■ Information ■
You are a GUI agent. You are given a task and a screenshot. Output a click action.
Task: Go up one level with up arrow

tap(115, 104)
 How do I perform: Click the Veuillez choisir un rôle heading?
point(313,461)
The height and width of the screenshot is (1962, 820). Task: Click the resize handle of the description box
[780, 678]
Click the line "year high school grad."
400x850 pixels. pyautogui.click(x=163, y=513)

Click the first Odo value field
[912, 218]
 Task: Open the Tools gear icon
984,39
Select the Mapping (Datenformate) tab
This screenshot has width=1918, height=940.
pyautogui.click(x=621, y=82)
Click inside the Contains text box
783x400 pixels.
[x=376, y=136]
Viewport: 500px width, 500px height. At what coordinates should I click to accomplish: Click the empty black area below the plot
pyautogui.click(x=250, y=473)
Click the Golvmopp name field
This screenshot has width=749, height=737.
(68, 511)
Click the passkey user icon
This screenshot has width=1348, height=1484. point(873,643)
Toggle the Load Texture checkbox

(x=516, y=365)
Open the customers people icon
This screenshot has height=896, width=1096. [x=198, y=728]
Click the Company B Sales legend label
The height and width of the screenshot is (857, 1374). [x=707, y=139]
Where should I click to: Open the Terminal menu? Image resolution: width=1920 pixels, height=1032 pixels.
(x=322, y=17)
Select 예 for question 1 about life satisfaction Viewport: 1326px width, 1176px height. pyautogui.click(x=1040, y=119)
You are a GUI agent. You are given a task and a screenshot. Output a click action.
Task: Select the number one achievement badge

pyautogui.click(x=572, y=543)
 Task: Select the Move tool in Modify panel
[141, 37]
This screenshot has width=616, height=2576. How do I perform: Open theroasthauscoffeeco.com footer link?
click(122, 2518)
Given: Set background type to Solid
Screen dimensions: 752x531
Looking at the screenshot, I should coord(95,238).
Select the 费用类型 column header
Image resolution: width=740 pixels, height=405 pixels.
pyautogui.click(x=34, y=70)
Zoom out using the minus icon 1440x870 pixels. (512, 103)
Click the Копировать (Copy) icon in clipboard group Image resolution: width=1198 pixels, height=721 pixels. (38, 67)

■ Work to be completed ■
Repeat every line of the data precisely.

■ Result of this task ■
You are a GUI agent. You are given a task and a screenshot. Output a click action.
Task: Go up one level with up arrow

tap(115, 104)
 How do I perform: Click the Veuillez choisir un rôle heading?
point(313,461)
The height and width of the screenshot is (1962, 820). Task: Click the resize handle of the description box
[780, 678]
Click the line "year high school grad."
400x850 pixels. pyautogui.click(x=163, y=513)

Click the first Odo value field
[912, 218]
 Task: Open the Tools gear icon
984,39
Select the Mapping (Datenformate) tab
This screenshot has width=1918, height=940.
pyautogui.click(x=621, y=82)
Click inside the Contains text box
783x400 pixels.
[x=376, y=136]
Viewport: 500px width, 500px height. At what coordinates should I click to accomplish: Click the empty black area below the plot
pyautogui.click(x=250, y=473)
Click the Golvmopp name field
This screenshot has width=749, height=737.
(68, 511)
Click the passkey user icon
This screenshot has width=1348, height=1484. point(873,643)
Toggle the Load Texture checkbox

(x=516, y=365)
Open the customers people icon
This screenshot has height=896, width=1096. [x=198, y=728]
Click the Company B Sales legend label
The height and width of the screenshot is (857, 1374). [x=707, y=139]
Where should I click to: Open the Terminal menu? Image resolution: width=1920 pixels, height=1032 pixels.
(x=322, y=17)
Select 예 for question 1 about life satisfaction Viewport: 1326px width, 1176px height. pyautogui.click(x=1040, y=119)
You are a GUI agent. You are given a task and a screenshot. Output a click action.
Task: Select the number one achievement badge

pyautogui.click(x=572, y=543)
 Task: Select the Move tool in Modify panel
[141, 37]
This screenshot has width=616, height=2576. How do I perform: Open theroasthauscoffeeco.com footer link?
click(122, 2518)
Given: Set background type to Solid
Screen dimensions: 752x531
Looking at the screenshot, I should coord(95,238).
Select the 费用类型 column header
Image resolution: width=740 pixels, height=405 pixels.
pyautogui.click(x=34, y=70)
Zoom out using the minus icon 1440x870 pixels. (512, 103)
Click the Копировать (Copy) icon in clipboard group Image resolution: width=1198 pixels, height=721 pixels. (38, 67)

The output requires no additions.